Motivi della decisione

1. Il primo dei due motivi, in cui si articola il ricorso, con il quale si critica «l’asserito difetto di competenza del prefetto» - è inammissibile per difetto di decisività della statuizione censurata e conseguente carenza di interesse alla correlativa impugnazione. La corte territoriale ha correttamente, infatti, definito, in premessa, l’oggetto, proprio ed esclusivo, della proposta azione elettorale, individuando – non già nell’accertamento di (eventuale) invalidità dell’atto amministrativo di sospensione dell’eletto (conseguente semmai, in via meramente incidentale, per effetto di disapplicazione, dall’affermazione del diritto alla permanenza nella carica elettiva) – bensì (trattandosi di controversia in materia di diritti soggettivi, per tale ragione riservata alla cognizione del giudice ordinario) nell’accertamento della effettiva sussistenza o meno della causa di sospensione automatica di cui all’articolo 59 Testo unico 267/00, invocata dall’attore. E, solo “ad abundantiam” e per completezza espositiva, quel collegio ha, quindi, esaminato – non senza espressamente ribadirne il difetto di carattere decisorio – la «questione sulla competenza al provvedimento di sospensione».Ora, a tal riguardo (al riguardo, cioè, della così sottolineata ultroneità della riferita questione di competenza), nessuna censura (neppure indiretta o implicita) ha formulato la difesa delle amministrazioni ricorrenti; per cui, appunto, esse non possono ora pretendere di sindacare per cassazione una statuizione incontestatamente priva di rilevanza al fine del decidere e farla oggetto di doglianze non idonee, per definizione, a condurre, ove pur (in tesi) accolte, alla educazione della sentenza impugnata o di alcun suo segmento decisorio.
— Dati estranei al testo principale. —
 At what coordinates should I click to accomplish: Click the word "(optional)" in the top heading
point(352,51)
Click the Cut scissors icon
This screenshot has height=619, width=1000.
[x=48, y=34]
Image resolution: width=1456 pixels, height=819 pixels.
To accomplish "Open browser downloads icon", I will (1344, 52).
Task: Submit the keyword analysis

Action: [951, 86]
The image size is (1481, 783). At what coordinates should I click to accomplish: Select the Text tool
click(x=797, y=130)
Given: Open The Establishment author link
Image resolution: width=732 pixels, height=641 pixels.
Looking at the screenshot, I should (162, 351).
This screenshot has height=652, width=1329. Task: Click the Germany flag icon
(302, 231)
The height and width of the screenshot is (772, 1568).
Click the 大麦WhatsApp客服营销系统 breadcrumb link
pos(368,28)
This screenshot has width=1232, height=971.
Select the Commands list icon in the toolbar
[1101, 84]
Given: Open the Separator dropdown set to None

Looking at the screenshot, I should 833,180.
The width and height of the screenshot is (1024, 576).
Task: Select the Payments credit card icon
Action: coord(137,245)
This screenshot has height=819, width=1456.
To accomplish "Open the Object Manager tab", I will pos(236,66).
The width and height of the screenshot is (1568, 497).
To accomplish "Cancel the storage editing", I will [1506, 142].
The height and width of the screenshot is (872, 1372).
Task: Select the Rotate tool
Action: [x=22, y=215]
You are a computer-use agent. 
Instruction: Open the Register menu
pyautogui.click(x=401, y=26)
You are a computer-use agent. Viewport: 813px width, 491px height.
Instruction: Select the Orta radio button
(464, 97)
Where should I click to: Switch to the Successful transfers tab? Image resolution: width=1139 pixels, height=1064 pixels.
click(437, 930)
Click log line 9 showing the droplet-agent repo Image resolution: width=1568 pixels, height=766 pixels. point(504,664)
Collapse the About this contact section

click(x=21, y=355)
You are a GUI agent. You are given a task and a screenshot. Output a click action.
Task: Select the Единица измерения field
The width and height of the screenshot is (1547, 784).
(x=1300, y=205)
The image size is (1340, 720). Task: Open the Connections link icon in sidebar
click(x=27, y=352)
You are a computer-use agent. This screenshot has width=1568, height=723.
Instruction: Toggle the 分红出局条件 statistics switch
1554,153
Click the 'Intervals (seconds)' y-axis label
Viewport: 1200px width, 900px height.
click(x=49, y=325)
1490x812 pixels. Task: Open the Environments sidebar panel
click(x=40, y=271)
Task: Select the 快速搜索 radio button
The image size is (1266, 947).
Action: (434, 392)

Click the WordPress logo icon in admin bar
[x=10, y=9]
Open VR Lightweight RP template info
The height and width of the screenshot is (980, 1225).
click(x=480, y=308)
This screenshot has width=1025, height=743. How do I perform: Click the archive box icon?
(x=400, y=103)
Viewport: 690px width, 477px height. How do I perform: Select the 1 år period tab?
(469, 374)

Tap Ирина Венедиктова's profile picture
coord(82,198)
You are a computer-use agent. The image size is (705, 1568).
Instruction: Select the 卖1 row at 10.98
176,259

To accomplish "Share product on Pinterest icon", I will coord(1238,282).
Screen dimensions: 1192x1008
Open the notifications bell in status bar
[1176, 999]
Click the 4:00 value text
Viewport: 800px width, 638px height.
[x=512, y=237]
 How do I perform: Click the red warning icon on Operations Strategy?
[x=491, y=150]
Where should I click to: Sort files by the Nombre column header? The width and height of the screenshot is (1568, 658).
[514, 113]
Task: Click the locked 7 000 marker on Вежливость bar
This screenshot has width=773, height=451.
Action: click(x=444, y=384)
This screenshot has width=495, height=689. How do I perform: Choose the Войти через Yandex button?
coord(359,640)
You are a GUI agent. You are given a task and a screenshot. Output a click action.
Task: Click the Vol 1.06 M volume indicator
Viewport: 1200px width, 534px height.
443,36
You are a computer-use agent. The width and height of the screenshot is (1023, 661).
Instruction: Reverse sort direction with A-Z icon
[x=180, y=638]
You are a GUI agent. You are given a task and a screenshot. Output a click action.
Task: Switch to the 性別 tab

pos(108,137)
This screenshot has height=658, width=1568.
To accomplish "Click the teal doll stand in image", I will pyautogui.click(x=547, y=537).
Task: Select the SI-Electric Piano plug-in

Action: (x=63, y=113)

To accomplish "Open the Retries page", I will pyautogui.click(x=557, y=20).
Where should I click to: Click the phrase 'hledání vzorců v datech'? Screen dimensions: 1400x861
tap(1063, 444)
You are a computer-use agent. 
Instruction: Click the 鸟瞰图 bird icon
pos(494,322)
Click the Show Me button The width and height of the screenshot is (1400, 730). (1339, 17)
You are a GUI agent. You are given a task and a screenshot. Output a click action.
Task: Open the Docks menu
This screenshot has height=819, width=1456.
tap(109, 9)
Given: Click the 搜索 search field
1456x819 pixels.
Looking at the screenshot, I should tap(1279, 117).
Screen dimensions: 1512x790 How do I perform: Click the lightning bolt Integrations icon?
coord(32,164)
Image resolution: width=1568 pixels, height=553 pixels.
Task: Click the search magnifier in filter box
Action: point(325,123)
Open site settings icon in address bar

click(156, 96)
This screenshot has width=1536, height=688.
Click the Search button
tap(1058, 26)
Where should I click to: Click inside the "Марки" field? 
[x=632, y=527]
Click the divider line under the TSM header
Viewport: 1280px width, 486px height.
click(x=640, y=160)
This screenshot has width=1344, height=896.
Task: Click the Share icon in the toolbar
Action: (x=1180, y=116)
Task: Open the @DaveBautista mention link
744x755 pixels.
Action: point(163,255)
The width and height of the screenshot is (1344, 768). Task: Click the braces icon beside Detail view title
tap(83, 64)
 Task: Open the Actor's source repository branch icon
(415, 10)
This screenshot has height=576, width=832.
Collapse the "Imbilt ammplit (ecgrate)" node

2. Residua, dunque, l’esame del (solo) secondo mezzo del ricorso, con il quale viene (per la prima volta, per altro) posto, a questa Corte di legittimità, il quesito se sia riferibile, o non, anche al reato di concussione tentata la causa di “sospensione” (cautelare) di diritto dalla carica elettiva prevista dal vigente articolo 59 Tll 267/00 nei confronti di «coloro che hanno riportato una condanna non definitiva per uno dei delitti di cui agli articoli 327 (concussione) Cp».

A tal quesito la Corte del merito ha dato risposta negativa sul rilievo assorbente che il tentativo di concussione, in quanto reato autonomo non può essere assimilato al (corrispondente) delitto consumato, che è il solo previsto dall’articolo 59 citato come causa di sospensione dell’eletto. E questa conclusione viene ora, appunto, censurata dai ricorrenti prefetto e ministro, sotto il duplice profilo del vizio di motivazione ex articolo 360 numero 5 Cpc (privo, però, come tale, di autonomo rilievo ove rivolto, come nella specie, a revocare in dubbio la soluzione non di una quaestio facti, ma di una quaestio iuris) e del vizio di violazione del predetto articolo 59 Tul 267/00: sul qual quindi converge e si esaurisce il contenuto del mezzo impugnatorio in esame.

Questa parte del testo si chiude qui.